What are the signs of cherry eye?

One of the clinical signs that your pet has cherry eye is if you see a red, swollen mass on the edge of their eyelid. Other signs to watch out for include epiphora (excessive tear production), inflamed conjunctiva, blepharospasm (excessive squinting), and dry eye. Keep in mind that these signs can occur in one or both of your pet’s eyes.


Which types of pets are prone to cherry eye?

The breeds that are most commonly affected by cherry eye include Boston terriers, beagles, cocker spaniels, bloodhounds, bulldogs, Shih Tzus, and other brachycephalic breeds. While cherry eye is most commonly seen in dogs, it can occasionally be a problem for cats as well. 


How is cherry eye treated?

Over the years, the surgical procedures that have been used to treat cherry eye have evolved.
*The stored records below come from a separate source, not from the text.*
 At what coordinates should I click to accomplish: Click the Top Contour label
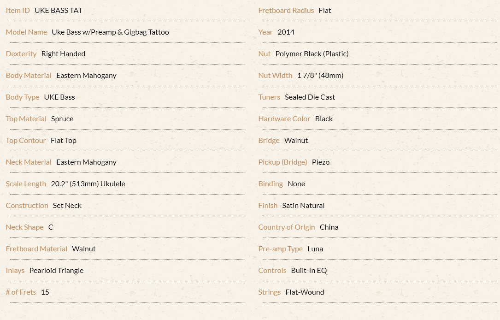click(26, 141)

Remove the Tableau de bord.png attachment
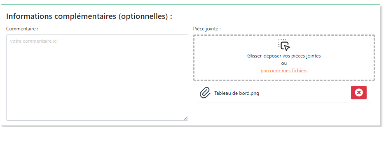[359, 93]
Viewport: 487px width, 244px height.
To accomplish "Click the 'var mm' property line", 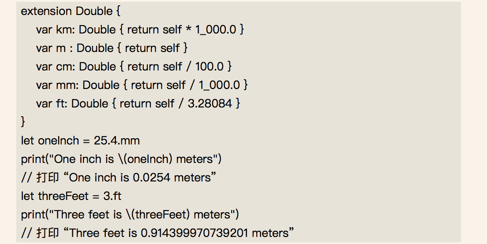I will (142, 85).
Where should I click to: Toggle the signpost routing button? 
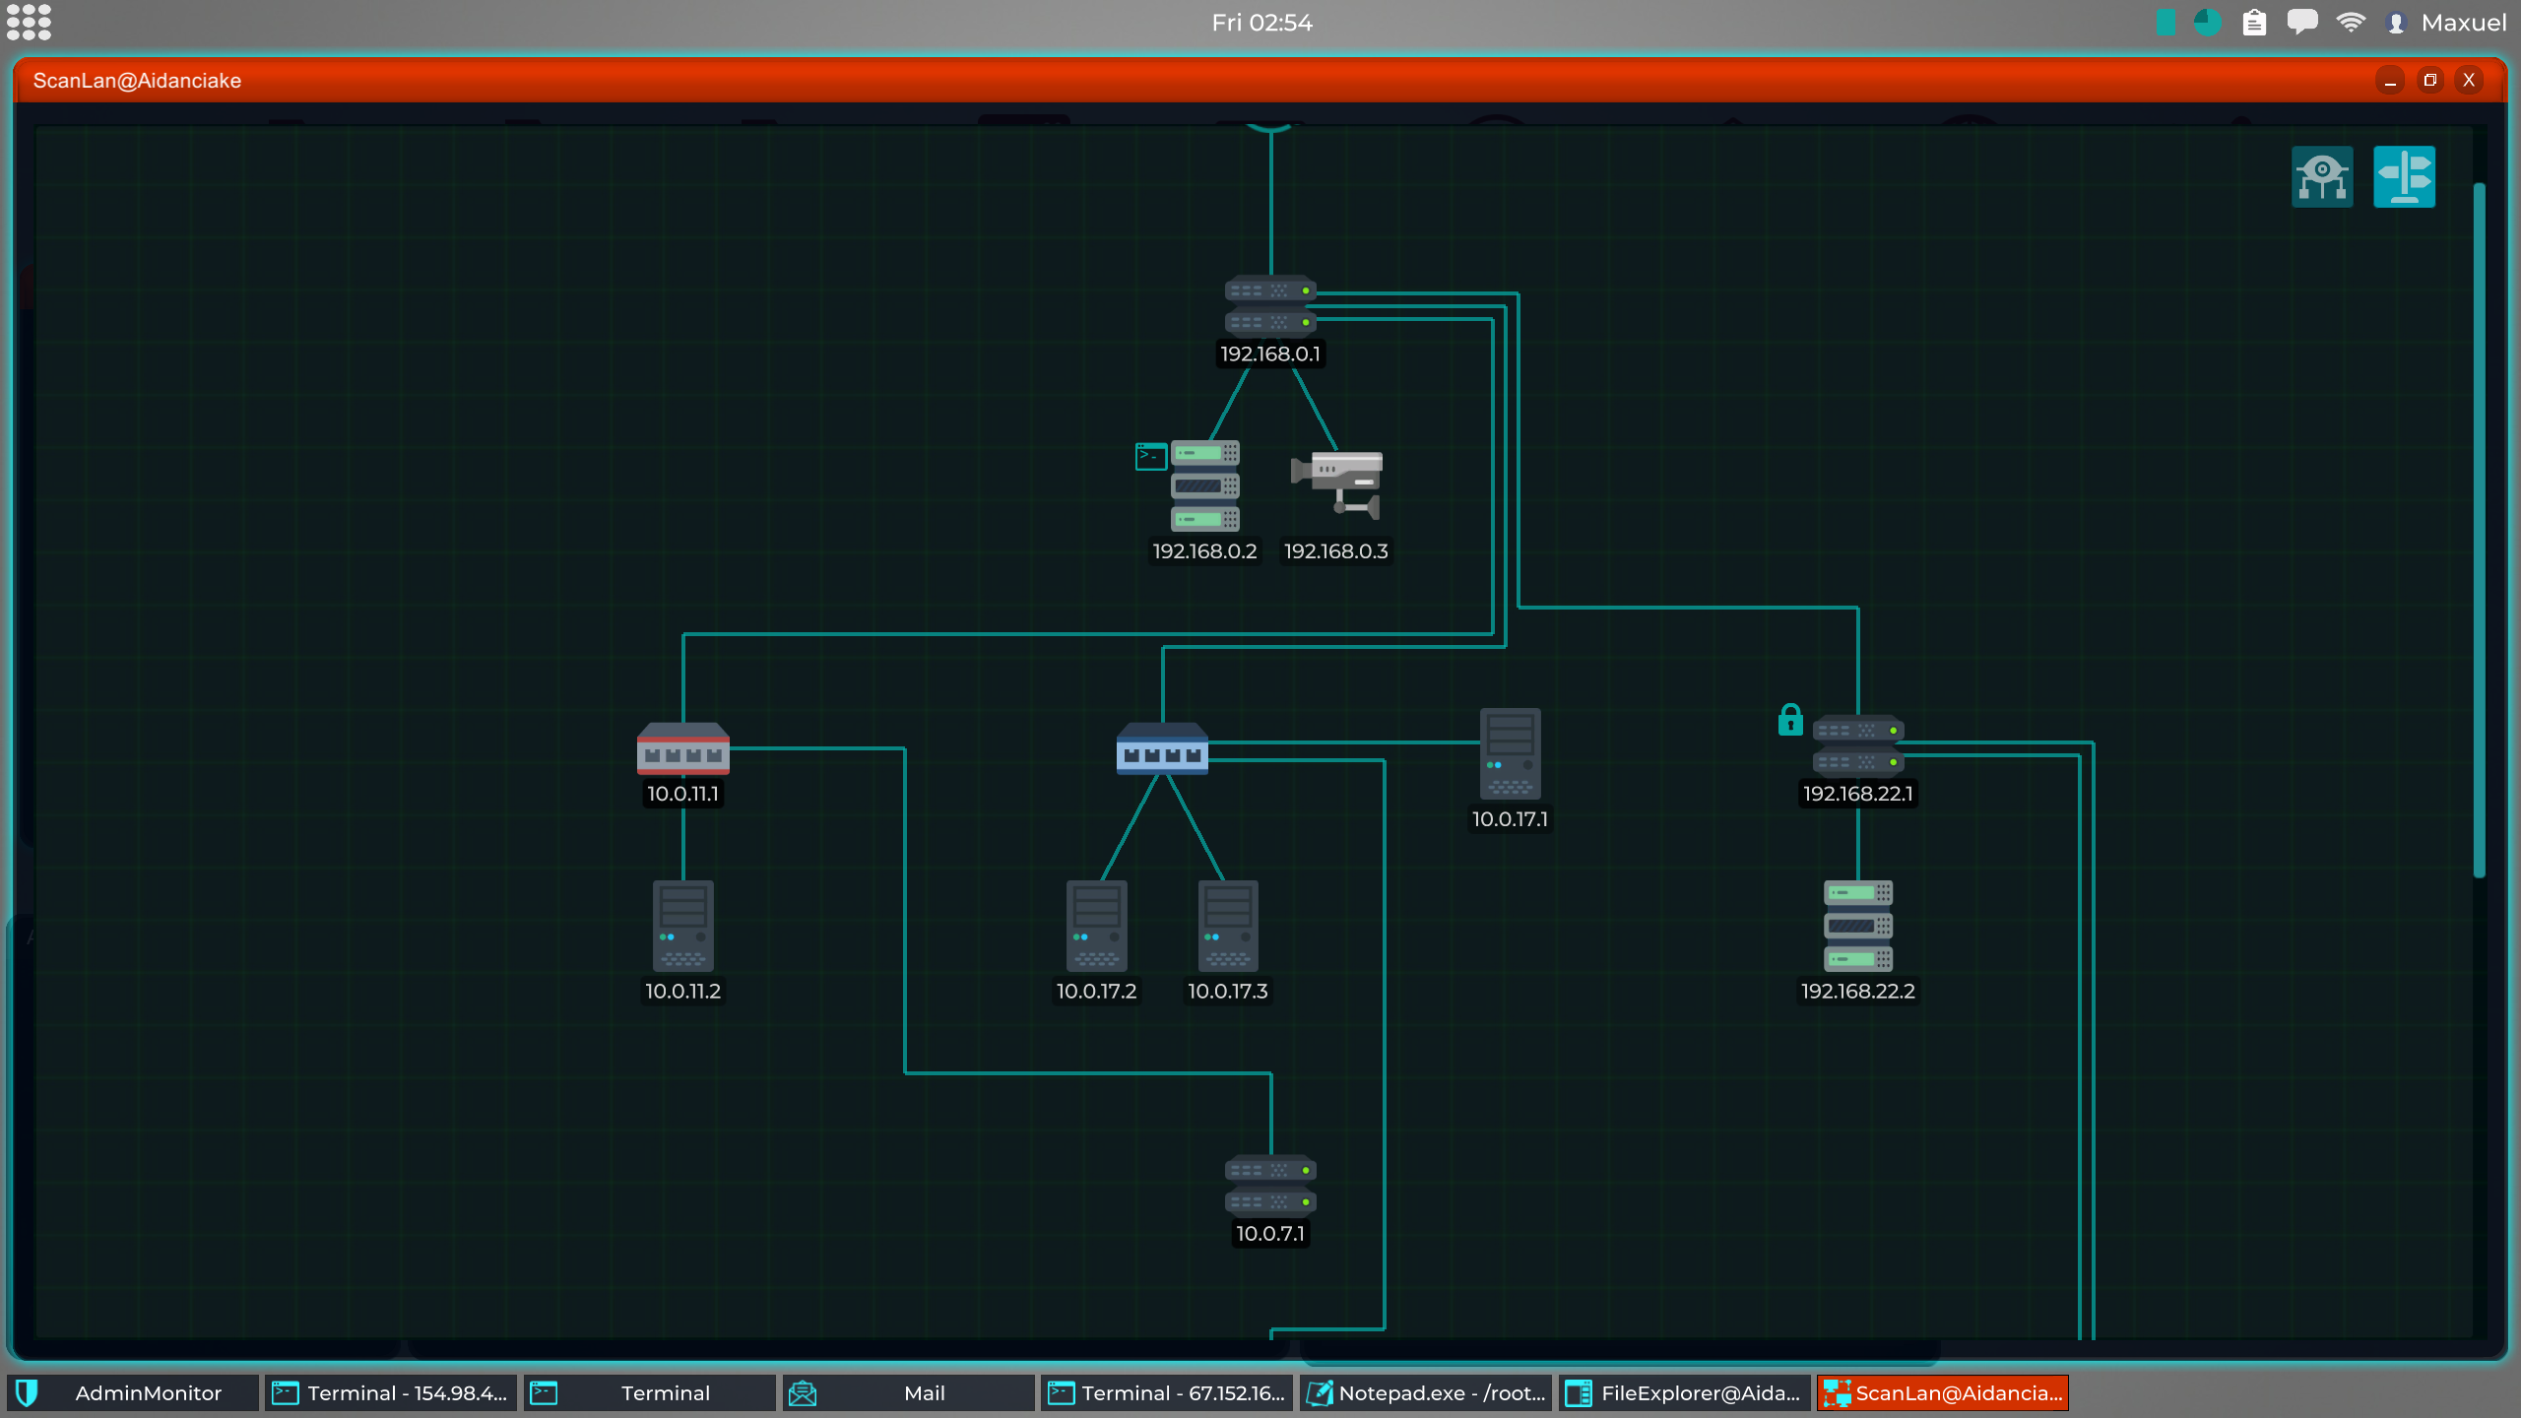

Historically, the prolapsed gland was treated like a small tumor and was simply removed. Over the last several decades, veterinarians began to realize removing this gland would often create a tear deficit that the remaining tear glands couldn’t overcome. The result is the eye becomes dry and uncomfortable, a condition otherwise known as dry eye. 


Nowadays we like our patients to maintain the greatest amount of tear-producing tissue as possible, which is why new procedures that attempt to anchor the gland in the proper location are in vogue. There are two techniques for doing this: the tucking method and the imbrication method. The traditional tucking method is probably most commonly performed. Here, a single stitch is placed to draw the gland back where it belongs. 


The second and newer surgical technique is known as imbrication, where a wedge of tissue is removed from directly over the actual gland. This technique is more challenging as it is not easy to determine how much tissue to remove. Tiny stitches, that eventually dissolve, are used to close the gap so that the tightened membrane pushes the gland back in place.


Complications from either procedure are uncommon, but it’s important to be aware of the following possibilities:

  1. The cherry eye may reoccur. Success rates are generally high, but in susceptible breeds recurrence is more common. If this happens, another surgery with your vet or potentially with an ophthalmologist will be recommended.
  2. Inflammation is common in the first week, and this will cause an increased urge to rub or scratch the eye. The E-collar is especially important during this phase to ensure the delicate stitches have time to do their job.
  3. Sometimes a cherry eye is one of many problems taking place in the same eye, so multiple surgeries or a specialist may be required.